== Activity ==
Retype word for word the portion of the simulation write-up that opens with the words containing "Now it is much" and closes with "the final answer?".

Segment Start: Text provided

Let’s run 2 million simulations and see what that looks like.

`riddler <- mc_table(2000000)`

First, I explore the data by simply plotting the scores. It seems to converge somewhere between 0.47 and 0.48.

To get a better understanding of the scores the game is generating let’s estimate the probability density function of the process using kernel estimates, as well as the corresponding cumulative density.

Now it is much easier to see how the gaps between scores shrink as we move from 0 to 1. Games that start with a low number such as 0, 1, or 2 remain tightly concentrated near the initial value, while games that start with a higher value such as 7, 8, or 9 can “spread out”. The CDF shows a staircase pattern which becomes less jagged as the score increases due to the samaller gaps in scores.

## What’s the final answer?

Segment End: Text provided
Segment Start: Data for review

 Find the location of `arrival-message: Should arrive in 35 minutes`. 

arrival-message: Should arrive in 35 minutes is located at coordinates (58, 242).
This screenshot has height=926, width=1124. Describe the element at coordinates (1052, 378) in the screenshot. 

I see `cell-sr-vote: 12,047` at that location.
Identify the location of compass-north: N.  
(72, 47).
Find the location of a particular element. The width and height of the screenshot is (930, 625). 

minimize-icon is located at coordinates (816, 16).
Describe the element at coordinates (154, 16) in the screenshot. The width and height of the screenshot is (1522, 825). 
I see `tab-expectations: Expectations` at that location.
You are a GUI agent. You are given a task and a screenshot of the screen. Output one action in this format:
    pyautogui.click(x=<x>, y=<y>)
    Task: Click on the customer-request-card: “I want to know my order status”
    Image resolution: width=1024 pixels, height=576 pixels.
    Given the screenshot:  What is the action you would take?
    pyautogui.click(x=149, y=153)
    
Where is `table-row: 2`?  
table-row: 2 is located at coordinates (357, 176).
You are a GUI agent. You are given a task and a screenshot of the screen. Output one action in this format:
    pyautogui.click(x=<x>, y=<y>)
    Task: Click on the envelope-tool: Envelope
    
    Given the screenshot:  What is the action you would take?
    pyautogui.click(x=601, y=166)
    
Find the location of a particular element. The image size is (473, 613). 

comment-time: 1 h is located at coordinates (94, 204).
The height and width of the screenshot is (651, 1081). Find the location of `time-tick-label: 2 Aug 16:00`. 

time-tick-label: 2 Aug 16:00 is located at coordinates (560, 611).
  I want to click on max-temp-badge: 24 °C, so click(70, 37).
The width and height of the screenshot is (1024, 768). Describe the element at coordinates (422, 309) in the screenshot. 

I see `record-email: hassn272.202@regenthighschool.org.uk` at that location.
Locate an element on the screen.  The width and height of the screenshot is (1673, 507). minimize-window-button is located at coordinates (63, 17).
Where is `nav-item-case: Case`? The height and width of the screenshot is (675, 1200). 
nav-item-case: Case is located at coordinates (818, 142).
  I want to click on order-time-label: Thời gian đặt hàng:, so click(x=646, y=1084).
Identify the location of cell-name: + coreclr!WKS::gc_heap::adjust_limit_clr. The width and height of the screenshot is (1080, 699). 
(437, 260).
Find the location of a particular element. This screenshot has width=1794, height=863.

Segment End: Data for review

== Task result ==
Now it is much easier to see how the gaps between scores shrink as we move from 0 to 1. Games that start with a low number such as 0, 1, or 2 remain tightly concentrated near the initial value, while games that start with a higher value such as 7, 8, or 9 can “spread out”. The CDF shows a staircase pattern which becomes less jagged as the score increases due to the samaller gaps in scores.

## What’s the final answer?